Approximately 29 million people in Europe suffer from chronic liver disease. This condition carries a higher risk of liver cancer. Levels Diagnostics, together with Omnigen B.V. and SG Papertronics, hopes to develop a test to detect early liver cancer among these patients. “Capturing people at a stage where surgery is still possible is the most important goal that we want to achieve.”
The chemist with a passion for entrepreneurship, Coen Breedveld, founded Levels Diagnostics about five years ago together with former fellow students. Within the company, the search for protein biomarkers is central. “We are looking for biomarkers that can identify bacterial infections in patients with a fever”, Breedveld says. “Later, the search for biomarkers of liver cancer and liver damage came our way.”
Early stage liver cancer
It was a professor from the Leiden University Medical Center who encouraged Breedveld to start working on liver damage. “Afterwards, I picked up the phone to find suitable partners for this project. One that could support in the bioinformatics, another to make the physical diagnostic test. In the end, I found a good connection with Omnigen and SG Papertronics. Both young companies that fit the way we work.”
In September 2020, the first steps could be made. The ultimate goal of the two-year project is to find biomarkers that can distinguish early stage liver cancer from severe liver damage. Master's student of Biopharmaceutical Sciences and Business Studies and intern at Levels Diagnostics, Joep Feijen, explains: "We hope to obtain a panel of several dozen proteins that can best demonstrate this distinction."
Half year slices
In current patients with liver damage, tumors can only be detected when they are one centimetre in diameter. “Twice a year, these patients come to the hospital for a screening”, Feijen says. “The doctor can use an MRI or a CT scan to see whether a tumour has formed. If we can develop a test based on biomarkers that can detect these tumors more quickly, the doctor can start treatment faster.”

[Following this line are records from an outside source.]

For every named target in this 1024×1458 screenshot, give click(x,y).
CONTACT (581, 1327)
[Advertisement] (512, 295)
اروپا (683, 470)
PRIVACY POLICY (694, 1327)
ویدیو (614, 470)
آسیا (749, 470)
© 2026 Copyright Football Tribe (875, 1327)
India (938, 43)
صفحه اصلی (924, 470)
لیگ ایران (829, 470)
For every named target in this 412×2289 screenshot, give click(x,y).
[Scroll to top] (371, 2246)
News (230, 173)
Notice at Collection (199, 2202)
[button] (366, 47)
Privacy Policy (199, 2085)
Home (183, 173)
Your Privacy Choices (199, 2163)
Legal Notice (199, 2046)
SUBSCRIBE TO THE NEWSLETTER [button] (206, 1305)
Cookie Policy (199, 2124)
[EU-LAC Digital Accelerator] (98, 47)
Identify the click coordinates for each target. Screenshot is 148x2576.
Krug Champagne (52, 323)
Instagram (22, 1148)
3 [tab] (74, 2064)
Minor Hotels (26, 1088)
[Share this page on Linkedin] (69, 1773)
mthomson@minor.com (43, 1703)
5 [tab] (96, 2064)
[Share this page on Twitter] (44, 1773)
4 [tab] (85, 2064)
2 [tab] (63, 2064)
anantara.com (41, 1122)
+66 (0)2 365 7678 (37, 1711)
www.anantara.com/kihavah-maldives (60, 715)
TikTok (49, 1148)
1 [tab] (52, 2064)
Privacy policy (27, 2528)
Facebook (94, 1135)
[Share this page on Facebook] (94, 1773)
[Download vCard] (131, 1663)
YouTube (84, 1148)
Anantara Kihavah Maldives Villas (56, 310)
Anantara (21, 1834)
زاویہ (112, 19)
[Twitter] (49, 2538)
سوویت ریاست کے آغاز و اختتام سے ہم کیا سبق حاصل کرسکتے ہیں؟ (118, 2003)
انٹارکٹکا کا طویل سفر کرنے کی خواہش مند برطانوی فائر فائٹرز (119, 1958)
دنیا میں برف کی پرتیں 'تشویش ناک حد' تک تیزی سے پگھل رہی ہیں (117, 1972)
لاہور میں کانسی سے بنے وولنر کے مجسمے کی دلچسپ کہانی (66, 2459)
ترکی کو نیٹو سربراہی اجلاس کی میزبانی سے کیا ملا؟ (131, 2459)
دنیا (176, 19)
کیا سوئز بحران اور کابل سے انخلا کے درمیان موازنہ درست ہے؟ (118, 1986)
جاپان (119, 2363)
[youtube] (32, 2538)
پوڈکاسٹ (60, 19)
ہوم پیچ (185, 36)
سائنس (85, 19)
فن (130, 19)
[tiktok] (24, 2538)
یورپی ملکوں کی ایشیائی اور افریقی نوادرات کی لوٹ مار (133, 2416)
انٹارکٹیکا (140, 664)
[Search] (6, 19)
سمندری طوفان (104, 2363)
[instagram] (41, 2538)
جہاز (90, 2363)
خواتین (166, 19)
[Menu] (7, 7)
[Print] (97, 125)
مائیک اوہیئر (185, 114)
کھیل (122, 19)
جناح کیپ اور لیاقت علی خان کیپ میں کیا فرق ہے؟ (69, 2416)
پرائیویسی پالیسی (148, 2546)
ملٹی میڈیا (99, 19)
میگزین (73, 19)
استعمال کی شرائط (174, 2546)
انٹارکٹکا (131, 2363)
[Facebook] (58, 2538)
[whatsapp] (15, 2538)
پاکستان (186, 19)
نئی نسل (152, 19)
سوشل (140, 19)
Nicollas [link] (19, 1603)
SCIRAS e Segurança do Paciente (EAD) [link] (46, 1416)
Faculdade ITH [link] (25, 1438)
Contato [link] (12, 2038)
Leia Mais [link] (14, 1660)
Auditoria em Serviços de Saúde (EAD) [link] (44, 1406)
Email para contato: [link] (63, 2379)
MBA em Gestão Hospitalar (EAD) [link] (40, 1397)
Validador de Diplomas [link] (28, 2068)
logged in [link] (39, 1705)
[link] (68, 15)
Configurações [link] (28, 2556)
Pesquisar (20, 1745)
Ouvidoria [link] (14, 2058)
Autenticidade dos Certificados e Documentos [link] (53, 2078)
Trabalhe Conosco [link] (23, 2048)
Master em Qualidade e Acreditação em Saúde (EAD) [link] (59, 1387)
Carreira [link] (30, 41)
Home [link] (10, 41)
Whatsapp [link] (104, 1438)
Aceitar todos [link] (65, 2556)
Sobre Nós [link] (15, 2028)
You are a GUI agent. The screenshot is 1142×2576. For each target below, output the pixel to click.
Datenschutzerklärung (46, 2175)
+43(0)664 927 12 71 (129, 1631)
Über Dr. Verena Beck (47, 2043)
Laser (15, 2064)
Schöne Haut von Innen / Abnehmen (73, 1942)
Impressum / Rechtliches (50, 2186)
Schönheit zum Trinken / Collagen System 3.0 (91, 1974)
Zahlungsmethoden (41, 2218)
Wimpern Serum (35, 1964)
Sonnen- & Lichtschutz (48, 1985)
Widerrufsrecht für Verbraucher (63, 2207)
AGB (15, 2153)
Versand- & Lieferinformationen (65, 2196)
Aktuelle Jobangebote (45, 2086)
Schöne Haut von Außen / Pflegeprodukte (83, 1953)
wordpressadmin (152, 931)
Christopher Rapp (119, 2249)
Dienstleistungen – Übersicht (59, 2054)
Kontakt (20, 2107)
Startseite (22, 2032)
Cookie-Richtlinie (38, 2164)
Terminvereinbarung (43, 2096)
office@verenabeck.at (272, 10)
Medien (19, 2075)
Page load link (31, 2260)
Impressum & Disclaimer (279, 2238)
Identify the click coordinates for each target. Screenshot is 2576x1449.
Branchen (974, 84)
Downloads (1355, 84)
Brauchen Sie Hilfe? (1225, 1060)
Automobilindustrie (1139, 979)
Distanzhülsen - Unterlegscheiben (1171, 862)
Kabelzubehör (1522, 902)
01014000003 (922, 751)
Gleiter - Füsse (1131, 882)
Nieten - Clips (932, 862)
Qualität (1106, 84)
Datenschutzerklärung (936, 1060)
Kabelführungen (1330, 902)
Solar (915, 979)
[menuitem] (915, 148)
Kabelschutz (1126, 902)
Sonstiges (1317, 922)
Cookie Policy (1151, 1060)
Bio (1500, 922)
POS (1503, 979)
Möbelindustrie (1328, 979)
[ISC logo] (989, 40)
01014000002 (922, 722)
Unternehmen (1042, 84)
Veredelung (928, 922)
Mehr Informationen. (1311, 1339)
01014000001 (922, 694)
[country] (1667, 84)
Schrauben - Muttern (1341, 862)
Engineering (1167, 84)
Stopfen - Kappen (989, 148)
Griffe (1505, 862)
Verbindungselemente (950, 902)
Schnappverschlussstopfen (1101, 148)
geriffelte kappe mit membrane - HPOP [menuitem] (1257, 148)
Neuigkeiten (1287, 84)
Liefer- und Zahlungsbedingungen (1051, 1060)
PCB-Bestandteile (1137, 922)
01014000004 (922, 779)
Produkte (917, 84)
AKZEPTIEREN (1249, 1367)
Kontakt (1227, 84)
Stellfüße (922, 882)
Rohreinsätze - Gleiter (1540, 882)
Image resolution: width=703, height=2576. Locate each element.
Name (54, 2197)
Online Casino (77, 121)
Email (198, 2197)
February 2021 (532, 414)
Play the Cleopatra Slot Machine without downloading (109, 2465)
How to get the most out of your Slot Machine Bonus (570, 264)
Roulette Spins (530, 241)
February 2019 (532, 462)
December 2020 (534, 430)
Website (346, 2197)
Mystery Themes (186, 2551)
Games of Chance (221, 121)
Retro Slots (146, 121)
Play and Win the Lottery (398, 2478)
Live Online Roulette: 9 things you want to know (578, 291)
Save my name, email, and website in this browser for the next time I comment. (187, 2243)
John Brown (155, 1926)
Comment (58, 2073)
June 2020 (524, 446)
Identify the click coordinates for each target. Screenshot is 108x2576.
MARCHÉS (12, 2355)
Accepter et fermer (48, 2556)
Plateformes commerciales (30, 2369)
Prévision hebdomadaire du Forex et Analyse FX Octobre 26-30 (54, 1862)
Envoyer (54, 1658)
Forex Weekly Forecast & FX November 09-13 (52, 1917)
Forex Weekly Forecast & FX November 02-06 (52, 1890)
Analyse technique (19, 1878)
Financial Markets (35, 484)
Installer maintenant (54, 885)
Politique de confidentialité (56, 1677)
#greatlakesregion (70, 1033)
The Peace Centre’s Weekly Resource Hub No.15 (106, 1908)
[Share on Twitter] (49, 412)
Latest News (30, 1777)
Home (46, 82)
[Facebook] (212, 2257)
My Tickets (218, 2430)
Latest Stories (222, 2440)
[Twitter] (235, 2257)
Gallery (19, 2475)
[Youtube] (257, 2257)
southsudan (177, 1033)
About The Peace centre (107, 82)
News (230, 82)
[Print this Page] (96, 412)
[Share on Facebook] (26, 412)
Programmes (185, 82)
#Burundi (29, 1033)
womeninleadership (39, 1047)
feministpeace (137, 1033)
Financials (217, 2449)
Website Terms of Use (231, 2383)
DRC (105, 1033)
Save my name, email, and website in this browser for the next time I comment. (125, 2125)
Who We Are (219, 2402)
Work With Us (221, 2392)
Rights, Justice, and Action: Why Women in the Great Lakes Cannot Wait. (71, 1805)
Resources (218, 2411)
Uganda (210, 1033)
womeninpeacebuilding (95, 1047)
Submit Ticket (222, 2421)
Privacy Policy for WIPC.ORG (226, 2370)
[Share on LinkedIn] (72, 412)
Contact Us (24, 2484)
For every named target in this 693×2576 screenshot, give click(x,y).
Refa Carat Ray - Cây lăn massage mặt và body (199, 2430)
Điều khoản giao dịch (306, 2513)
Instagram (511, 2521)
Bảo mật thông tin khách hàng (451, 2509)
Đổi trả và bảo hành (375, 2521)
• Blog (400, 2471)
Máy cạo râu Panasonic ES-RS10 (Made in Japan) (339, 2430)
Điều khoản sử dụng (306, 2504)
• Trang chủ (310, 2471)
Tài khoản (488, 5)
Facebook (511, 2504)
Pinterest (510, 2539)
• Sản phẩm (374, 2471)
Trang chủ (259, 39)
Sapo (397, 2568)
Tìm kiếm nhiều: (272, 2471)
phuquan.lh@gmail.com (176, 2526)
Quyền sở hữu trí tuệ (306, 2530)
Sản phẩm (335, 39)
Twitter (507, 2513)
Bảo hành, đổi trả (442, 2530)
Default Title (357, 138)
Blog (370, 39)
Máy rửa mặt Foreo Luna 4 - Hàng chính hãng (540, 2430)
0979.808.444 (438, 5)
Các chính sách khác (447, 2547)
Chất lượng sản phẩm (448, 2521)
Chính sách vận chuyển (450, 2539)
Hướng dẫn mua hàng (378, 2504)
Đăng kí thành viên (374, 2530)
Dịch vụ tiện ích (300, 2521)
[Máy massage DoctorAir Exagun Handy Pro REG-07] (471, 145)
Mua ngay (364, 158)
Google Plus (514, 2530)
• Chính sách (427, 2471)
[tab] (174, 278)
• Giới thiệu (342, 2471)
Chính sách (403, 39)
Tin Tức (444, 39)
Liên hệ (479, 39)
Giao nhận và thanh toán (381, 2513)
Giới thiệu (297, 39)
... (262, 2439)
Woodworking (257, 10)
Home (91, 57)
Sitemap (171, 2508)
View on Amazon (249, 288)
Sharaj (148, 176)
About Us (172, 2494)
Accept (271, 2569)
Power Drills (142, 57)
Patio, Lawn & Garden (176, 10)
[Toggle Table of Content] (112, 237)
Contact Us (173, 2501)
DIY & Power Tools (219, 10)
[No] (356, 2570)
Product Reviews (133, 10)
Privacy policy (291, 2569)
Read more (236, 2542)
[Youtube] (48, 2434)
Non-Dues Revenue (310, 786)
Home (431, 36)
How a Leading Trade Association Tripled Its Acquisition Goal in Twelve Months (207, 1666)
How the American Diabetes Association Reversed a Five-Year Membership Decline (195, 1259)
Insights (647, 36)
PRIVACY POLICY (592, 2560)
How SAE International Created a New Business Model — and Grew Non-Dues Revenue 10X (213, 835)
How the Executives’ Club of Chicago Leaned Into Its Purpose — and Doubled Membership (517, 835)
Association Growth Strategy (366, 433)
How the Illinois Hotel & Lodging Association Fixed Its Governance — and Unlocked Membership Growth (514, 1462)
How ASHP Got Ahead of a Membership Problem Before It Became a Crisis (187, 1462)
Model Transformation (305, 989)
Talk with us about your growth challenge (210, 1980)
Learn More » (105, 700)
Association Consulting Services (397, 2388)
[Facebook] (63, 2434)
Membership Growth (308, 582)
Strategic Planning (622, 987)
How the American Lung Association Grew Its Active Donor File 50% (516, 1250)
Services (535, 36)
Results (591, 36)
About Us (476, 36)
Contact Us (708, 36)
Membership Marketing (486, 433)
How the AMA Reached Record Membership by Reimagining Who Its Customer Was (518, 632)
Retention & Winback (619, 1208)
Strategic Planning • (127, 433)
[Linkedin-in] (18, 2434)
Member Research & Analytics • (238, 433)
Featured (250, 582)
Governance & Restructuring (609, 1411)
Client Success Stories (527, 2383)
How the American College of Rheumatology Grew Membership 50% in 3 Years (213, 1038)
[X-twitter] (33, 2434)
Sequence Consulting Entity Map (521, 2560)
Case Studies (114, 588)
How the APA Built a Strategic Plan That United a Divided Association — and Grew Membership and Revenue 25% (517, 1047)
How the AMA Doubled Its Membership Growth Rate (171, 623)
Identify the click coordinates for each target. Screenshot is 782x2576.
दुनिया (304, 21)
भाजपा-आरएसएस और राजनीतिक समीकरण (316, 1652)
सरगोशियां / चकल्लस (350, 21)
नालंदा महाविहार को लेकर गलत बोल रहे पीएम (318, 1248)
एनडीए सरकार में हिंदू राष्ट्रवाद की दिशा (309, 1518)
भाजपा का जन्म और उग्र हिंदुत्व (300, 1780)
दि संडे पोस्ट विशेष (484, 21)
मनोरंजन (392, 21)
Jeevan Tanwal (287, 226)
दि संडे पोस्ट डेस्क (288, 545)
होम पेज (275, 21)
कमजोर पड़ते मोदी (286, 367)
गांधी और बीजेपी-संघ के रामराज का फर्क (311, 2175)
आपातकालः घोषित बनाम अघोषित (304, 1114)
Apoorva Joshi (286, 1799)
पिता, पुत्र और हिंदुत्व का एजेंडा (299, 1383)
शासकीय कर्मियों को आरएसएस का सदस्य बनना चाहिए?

“When the doctor finds a tumour, the question is always whether it can be removed by surgery or not”, Breedveld adds. “Obviously, when you cut the time into 6-month periods, there is a chance that a patient will develop liver cancer that cannot be removed surgically anymore. Conversely, if you're lucky, you catch it early. We want to make faster diagnoses with the test we have in mind and put an end to the complexity that comes with these screenings.”
7500 proteins per patient
Levels Diagnostics has devised two ways to identify the proteins in question. The first way works on the basis of public proteomics databases. These databases are filled with information about various proteins found in liver patients and healthy volunteers. Omnigen combined and compared this information, and now it's up to Levels Diagnostics to discover signals that indicate proteins as potential biomarkers.
“But the second way is the most interesting in my opinion”, Breedveld smiles. “Instead of taking existing data, we are going to collect data ourselves. We will measure 7500 proteins per patient from a Biobank population that we have requested from the hospital.” Feijen explains: “We can then compare the blood samples from patients with liver damage with those from liver cancer patients. To compare these, we will look at the difference in protein concentrations between the two groups.”
While Levels Diagnostics is looking for the biomarkers and Omnigen is providing the data analyses, SG Papertronics is developing the system behind the diagnostic test. “Each party has its own clear-cut expertise and that is what makes the collaboration so strong”, Breedveld says. “It is also important to maintain good relationships with the companies and institutions you work with. The warmer these relationships, the better the project will go.”
When the two years of the project have passed, the partners hope that the test has progressed as much as possible. “But once we have found biomarkers that can distinguish severe liver damage from early-stage liver cancer, these will of course still need to be validated in larger scientific studies. In the end, it remains to be seen how groundbreaking it will really be.”
Breedveld certainly has a clear picture of the future ahead of him. “You can compare it to a corona test. An easy self-test, but for liver cancer. Instead of a swab, you need a drop of blood. If the test indicates that a patient with liver damage has an increased risk of liver cancer, he or she must go to the hospital. These are distant visions of the future, but very hopeful ones.”